Records from a pointing dataset

☆ ☆ ☆ ☆ ☆

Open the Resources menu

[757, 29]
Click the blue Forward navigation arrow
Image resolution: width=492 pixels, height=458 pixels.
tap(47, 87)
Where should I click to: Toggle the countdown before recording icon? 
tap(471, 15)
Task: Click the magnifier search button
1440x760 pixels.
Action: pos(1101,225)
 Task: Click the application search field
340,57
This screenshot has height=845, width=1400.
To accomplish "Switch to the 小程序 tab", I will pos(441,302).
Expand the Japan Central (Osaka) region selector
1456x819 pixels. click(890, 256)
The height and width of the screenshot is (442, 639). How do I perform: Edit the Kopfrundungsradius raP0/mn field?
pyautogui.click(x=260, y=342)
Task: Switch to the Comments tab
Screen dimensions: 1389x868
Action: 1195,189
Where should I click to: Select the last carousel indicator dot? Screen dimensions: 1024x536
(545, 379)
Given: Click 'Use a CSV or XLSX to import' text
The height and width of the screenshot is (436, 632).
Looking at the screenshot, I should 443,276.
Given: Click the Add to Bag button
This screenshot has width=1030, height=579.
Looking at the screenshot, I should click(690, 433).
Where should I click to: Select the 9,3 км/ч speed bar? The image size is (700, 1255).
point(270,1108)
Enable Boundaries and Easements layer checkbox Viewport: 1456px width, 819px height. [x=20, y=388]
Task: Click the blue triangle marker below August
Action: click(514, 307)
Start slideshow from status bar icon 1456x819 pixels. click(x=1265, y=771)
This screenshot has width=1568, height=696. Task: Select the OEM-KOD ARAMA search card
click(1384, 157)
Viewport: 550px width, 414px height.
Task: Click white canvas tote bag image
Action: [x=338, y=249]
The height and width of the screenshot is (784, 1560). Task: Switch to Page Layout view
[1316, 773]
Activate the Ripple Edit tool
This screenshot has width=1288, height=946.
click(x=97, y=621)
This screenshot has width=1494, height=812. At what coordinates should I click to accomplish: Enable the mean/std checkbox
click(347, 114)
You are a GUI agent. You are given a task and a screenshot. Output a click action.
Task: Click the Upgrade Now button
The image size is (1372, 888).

☆ ☆ ☆ ☆ ☆

■ EXERCISE: Rewrite the listing with "checkbox" swapped for "tick box" in every place it occurs. Keep everything else the same.

■ OUTPUT FOR THIS EXERCISE:
Open the Resources menu

[757, 29]
Click the blue Forward navigation arrow
Image resolution: width=492 pixels, height=458 pixels.
tap(47, 87)
Where should I click to: Toggle the countdown before recording icon? 
tap(471, 15)
Task: Click the magnifier search button
1440x760 pixels.
Action: pos(1101,225)
 Task: Click the application search field
340,57
This screenshot has height=845, width=1400.
To accomplish "Switch to the 小程序 tab", I will pos(441,302).
Expand the Japan Central (Osaka) region selector
1456x819 pixels. click(890, 256)
The height and width of the screenshot is (442, 639). How do I perform: Edit the Kopfrundungsradius raP0/mn field?
pyautogui.click(x=260, y=342)
Task: Switch to the Comments tab
Screen dimensions: 1389x868
Action: 1195,189
Where should I click to: Select the last carousel indicator dot? Screen dimensions: 1024x536
(545, 379)
Given: Click 'Use a CSV or XLSX to import' text
The height and width of the screenshot is (436, 632).
Looking at the screenshot, I should 443,276.
Given: Click the Add to Bag button
This screenshot has width=1030, height=579.
Looking at the screenshot, I should click(690, 433).
Where should I click to: Select the 9,3 км/ч speed bar? The image size is (700, 1255).
point(270,1108)
Enable Boundaries and Easements layer tick box Viewport: 1456px width, 819px height. [x=20, y=388]
Task: Click the blue triangle marker below August
Action: click(514, 307)
Start slideshow from status bar icon 1456x819 pixels. click(x=1265, y=771)
This screenshot has width=1568, height=696. Task: Select the OEM-KOD ARAMA search card
click(1384, 157)
Viewport: 550px width, 414px height.
Task: Click white canvas tote bag image
Action: [x=338, y=249]
The height and width of the screenshot is (784, 1560). Task: Switch to Page Layout view
[1316, 773]
Activate the Ripple Edit tool
This screenshot has width=1288, height=946.
click(x=97, y=621)
This screenshot has width=1494, height=812. At what coordinates should I click to accomplish: Enable the mean/std tick box
click(347, 114)
You are a GUI agent. You are given a task and a screenshot. Output a click action.
Task: Click the Upgrade Now button
The image size is (1372, 888).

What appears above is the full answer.